When your mind and heart are truly open abundance will flow to you effortlessly and easily.
Question:
Dear Deepak, I have gone through your book “The seven spiritual laws of success” and find it interesting. If there is a center that can be located, the circle drawn however huge or minute must inevitably be limited. That which is limitless cannot have a center. Human thought creates a psychological center as “I” and thinks of itself as different from other thoughts. It gives itself the attributes of controller, observer, meditator and so on. Based on its desires, the “I” tries to control other fragments of thoughts based on its judgments of other thoughts such as “greed”, “violence”, etc. and tries to achieve the opposites “nonviolence “, “peace” etc. through meditation, observation and so on. So meditation as practice and cultivating good qualities is still a movement of desire since the good qualities here are already known and projected by desire. Therefore there must be attention to the entire thought process as one and any movement of thought as ‘I” to attain that state of attention or non-desire, peace, etc. is still a movement of desire and hence futile. When you say enter silence and put your faint intention to the field of intelligence, a question arises as to “who” enters silence. Is intention a desire as part of “I” or there is no division at all as intention, field of intelligence and outcome to a subject “I” that has independent existence.
Response:
It’s easiest to think of meditation as a process by which your silent open awareness has an opportunity to know itself by itself. That awareness is not a separate “I” entity that we associate with ego or transitory thoughts and feelings. Your understanding that meditation is a movement of thought controlled by the “I” is not the meditation I am describing. And whatever one’s underlying intention for meditating might be, the actual process and results are independent from one’s motivations or objectives.

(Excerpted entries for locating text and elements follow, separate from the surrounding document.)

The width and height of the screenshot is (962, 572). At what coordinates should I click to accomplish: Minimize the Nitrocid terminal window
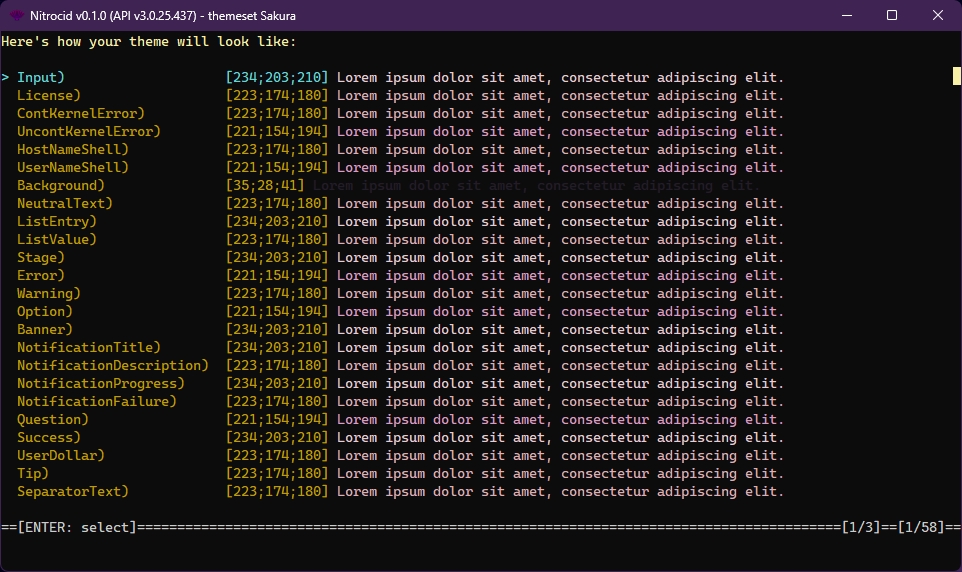[x=846, y=15]
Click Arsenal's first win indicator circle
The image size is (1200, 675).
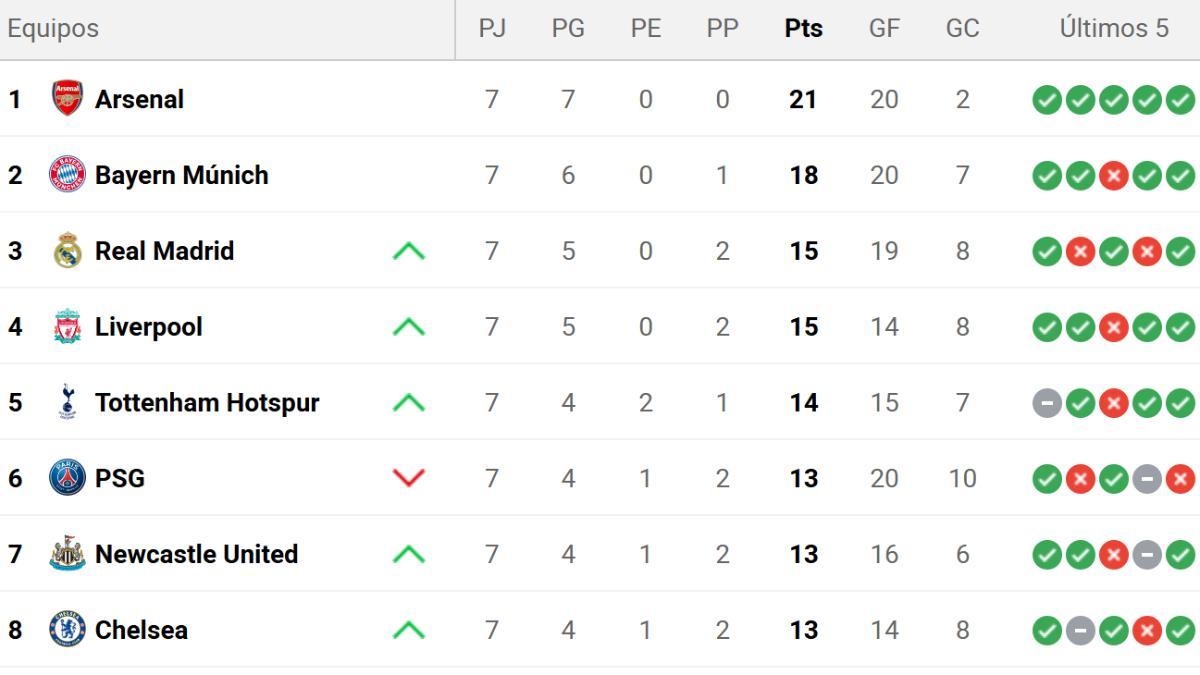tap(1046, 99)
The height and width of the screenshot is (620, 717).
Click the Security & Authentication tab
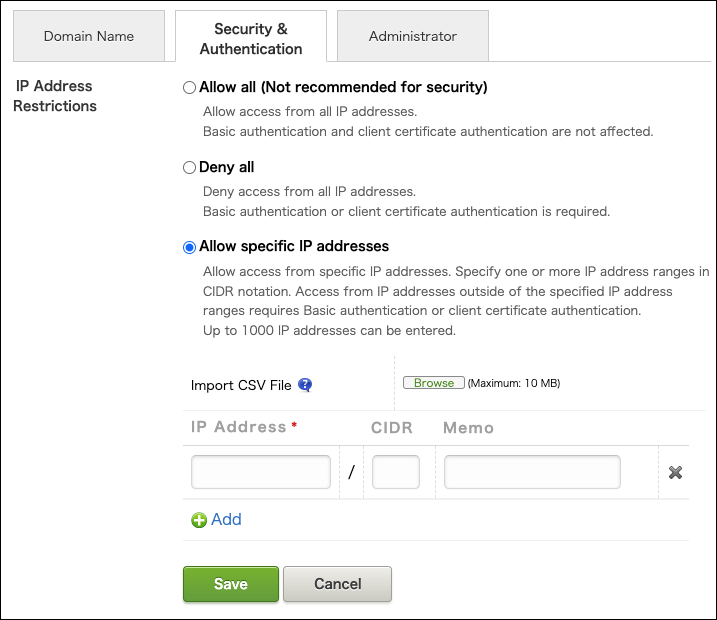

Nor is meditation controlled by desire. The process of the mind settling down and experiencing stillness is an automatic process governed by the natural tendency of the mind to know itself. It is not that you put your intention to the field of intelligence when you meditate, it’s that undirected mental awareness becomes more aware of its own nature and in doing so the mind becomes more silent.
Meditation is easy to understand by doing it and seeing the results. It is only complex or difficult to understand when you try to grasp it with terminology and ideas that don’t include the more fundamental processes of consciousness.